In an advanced application, Chen and colleagues developed an acenaphthyl-based α-diimine Pd catalyst bearing ortho-tert-butyl-substituted N-aryl ligands for aerobic, phosphine-free direct C–H heteroarylation. The system exhibits excellent scope (various heterocycles with bromides), low catalyst loadings (0.05–0.1 mol%), and operational simplicity—but condensation of 2,4,6-tri-tert-butylaniline with acenaphthenequinone was thwarted, likely due to steric-strain–induced ZnCl₂-promoted de-tert-butylation. Only a single isomer was isolated (by ¹H NMR), and the precise mechanism (including de-alkylation vs. rearrangement) remains unresolved.[13] [14] [15] In another work from Pappalardo and coworkers,[16] acenaphthene α-diimine ligand symmetry and ortho-bulk programmed polypropylene microstructure. C_2v Ni(II) complexes (2,6- ⁱ Pr₂Ph and 2,6-Me₂Ph) yielded syndiotactic chains via chain-end control; C₂ variants introduce enantiomorphic site-control, increasing isotactic (mm) and suppressing syndiotactic (rr). Bulky tert-butyl elevates 1,3-insertions (slower insertion/chain-running). rac- versus meso-5 proves symmetry gating (meso, C_s , restores rr). Across systems: single-site dispersities; predominant 1,2-insertion despite poor region-regularity.

Here, in this study, the synthesis and characterization of an imine-based bidentate ligand 1,2-bis[(2,4,6-tri-tert-butylphenyl)imino]acenaphthene was targeted using acenaphthenequinone (a diketone) and the bulky aniline derivative 2,4,6-tri-tert-butyl aniline. Given the synthetic challenges associated with sterically hindered anilines, particular attention was paid to the formation process, including the observed loss of tert-butyl groups. Potential experimental factors contributing to this degradation were thoroughly investigated, providing valuable insights into the design and stability of sterically demanding ligands in catalyst development. A plausible mechanistic pathway was also proposed. The findings from the work not only clarify the synthetic limitations imposed by extreme ortho-steric congestion but also provide a mechanistic and strategic framework for the rational design of robust, sterically encumbered ligands in advanced catalytic systems.
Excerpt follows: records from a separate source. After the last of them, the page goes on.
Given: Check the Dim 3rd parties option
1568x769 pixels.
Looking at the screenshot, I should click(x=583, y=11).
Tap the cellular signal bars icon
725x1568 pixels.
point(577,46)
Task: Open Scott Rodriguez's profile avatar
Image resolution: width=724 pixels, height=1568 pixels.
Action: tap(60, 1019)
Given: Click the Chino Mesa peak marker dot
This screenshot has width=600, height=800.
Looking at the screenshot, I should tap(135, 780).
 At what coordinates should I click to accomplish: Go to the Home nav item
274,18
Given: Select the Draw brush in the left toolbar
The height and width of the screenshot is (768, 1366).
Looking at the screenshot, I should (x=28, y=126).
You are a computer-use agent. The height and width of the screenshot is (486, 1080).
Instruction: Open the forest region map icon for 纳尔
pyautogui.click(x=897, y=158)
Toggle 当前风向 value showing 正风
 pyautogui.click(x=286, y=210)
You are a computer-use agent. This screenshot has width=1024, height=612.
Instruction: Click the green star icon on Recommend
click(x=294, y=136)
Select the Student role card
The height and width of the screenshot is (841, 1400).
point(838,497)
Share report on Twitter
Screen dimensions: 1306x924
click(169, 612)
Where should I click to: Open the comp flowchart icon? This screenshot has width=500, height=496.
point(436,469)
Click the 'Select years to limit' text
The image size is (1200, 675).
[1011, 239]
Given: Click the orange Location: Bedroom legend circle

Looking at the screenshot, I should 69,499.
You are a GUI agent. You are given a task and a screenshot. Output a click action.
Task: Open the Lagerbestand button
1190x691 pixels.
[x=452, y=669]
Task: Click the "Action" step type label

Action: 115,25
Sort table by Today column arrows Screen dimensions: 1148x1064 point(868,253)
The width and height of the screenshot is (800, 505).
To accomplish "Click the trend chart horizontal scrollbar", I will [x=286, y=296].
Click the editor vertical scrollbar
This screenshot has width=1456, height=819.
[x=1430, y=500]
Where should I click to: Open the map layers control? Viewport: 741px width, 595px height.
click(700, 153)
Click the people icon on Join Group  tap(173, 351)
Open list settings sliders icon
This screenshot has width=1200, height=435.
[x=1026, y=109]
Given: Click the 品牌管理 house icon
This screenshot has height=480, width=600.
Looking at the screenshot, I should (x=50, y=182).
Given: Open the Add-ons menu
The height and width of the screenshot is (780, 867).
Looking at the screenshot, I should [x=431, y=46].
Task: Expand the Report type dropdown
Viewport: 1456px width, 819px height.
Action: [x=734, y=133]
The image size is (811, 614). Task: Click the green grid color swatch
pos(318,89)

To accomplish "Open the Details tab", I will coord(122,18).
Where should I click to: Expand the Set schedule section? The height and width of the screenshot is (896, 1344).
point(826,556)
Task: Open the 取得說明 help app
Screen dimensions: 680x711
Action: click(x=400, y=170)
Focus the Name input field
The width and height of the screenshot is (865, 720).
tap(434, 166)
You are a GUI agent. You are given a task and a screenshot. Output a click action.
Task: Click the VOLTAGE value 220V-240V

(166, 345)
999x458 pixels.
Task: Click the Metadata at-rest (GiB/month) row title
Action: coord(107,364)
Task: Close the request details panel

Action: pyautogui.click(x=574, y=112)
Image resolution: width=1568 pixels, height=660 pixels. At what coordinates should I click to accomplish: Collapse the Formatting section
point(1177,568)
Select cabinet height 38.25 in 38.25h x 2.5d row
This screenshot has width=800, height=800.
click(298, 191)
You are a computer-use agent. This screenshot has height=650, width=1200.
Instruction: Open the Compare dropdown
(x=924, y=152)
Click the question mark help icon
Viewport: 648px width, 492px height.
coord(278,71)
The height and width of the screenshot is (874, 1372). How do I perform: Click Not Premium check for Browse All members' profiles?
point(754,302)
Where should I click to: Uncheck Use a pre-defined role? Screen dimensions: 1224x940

The ZnCl₂/AcOH-mediated condensation of acenaphthenequinone with 2,4,6-tri-tert-butylaniline consistently yielded a red-orange ligand fraction containing four components described by thin-layer chromatography (TLC): trace 1,2-bis[(2,4,6-tri-tert-butylphenyl)imino]acenaphthene, dominant 1,2-bis[(2,4-di-tert-butylphenyl)imino]acenaphthene, a mono-substituted imino-ketone byproduct, and residual diketone. Despite expectations, the intended tri-tert-butyl ligand appeared only in trace, while the di-tert-butyl product was major and reproducible (n = 3), indicating that severe ortho-steric congestion disrupts conventional Schiff base formation, diverting the reaction toward elimination and substitution pathways.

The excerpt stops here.